- The Washington Times - Saturday, January 11, 2003

ANKARA, Turkey Turkey granted permission yesterday to the U.S. military to inspect Turkish ports and air bases in preparation for any offensive against Iraq, but held off granting approval for a massive deployment of American troops.

The survey of Turkish ports and airfields, which is to start Monday, will be done by a U.S. military team of 150 persons and will last 10 days, according to the Turkish military.

The deal, approved by Prime Minister Abdullah Gul and formally signed yesterday by U.S. and Turkish military officials, is a key first step toward an increased U.S. military presence in Turkey in the event of a war with Iraq.

Turkey, a NATO ally, has been reluctant to support any military operation against its neighbor, especially since polls show that more than 80 percent of the public is against a war.

It is not clear how much time it will take before a final decision is made on basing U.S. troops in the country. In addition, any final approval would have to be endorsed by parliament, where it is likely to face serious opposition.

Turkey first agreed in principle to let U.S. teams survey its facilities more than a month ago, but the inspections were delayed over a disagreement on the legal status of the U.S. personnel who would carry out the inspections.

The approval of the base inspections comes amid repeated reports that the United States was becoming increasingly frustrated over the delays and top Turkish generals have warned that Turkey's relationship with Washington was in jeopardy.

"Everything is under control, it is true. I have signed the decision," Mr. Gul told reporters.

The decision is almost certain to be welcomed in Washington.

The Turkish government said earlier that it is holding off a decision on the use of its bases and territory until United Nations weapons inspectors issue a report on their progress later this month.

Yesterday, Mr. Gul sent a letter appealing to Iraq to comply with U.N. resolutions to ward off war. Trade Minister Kursad Tuzmen arrived in Baghdad with the letter, as well as a trade delegation of 350 businessmen, Reuters news agency reported.

Turkey acted as a springboard for strikes against Iraq in the 1991 Persian Gulf war and its support would again be crucial to any new attack. U.S. planners looking to surround central Iraq the Sunni Muslim heartland that is a critical pillar of support for Saddam Hussein's regime are hoping to use Turkish bases for a northern strike against Iraq that would join a southern thrust from the Gulf.
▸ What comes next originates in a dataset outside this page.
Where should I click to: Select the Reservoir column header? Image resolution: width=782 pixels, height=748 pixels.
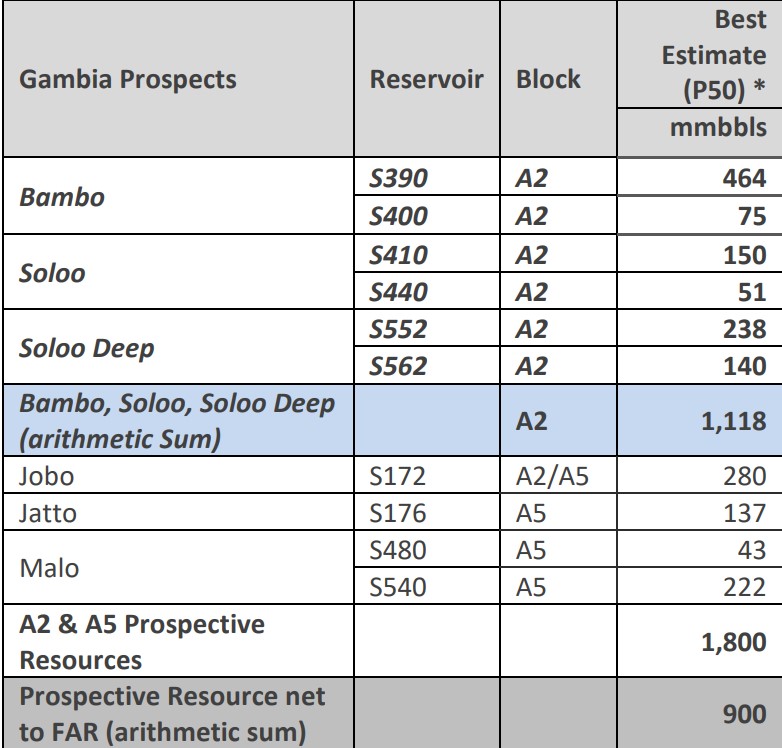pyautogui.click(x=427, y=79)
The Turkish government also is concerned about the economic effect of war and the likely independence of Iraq's Kurds, who might then encourage Turkey's restive Kurdish population.

Turkish newspapers reported that the United States had asked for Turkish permission to deploy up to 80,000 troops and about 5,000-to-6,000 commandos to be sent into northern Iraq.

U.S. officials have not given any specifics about Turkish cooperation but said the United States was looking to invest up to hundreds of millions of dollars to upgrade Turkish military bases that could be used in a war with Iraq.

The United States already has about 50 warplanes at Incirlik Air Base in south-central Turkey. These planes enforce a no-fly zone over northern Iraq.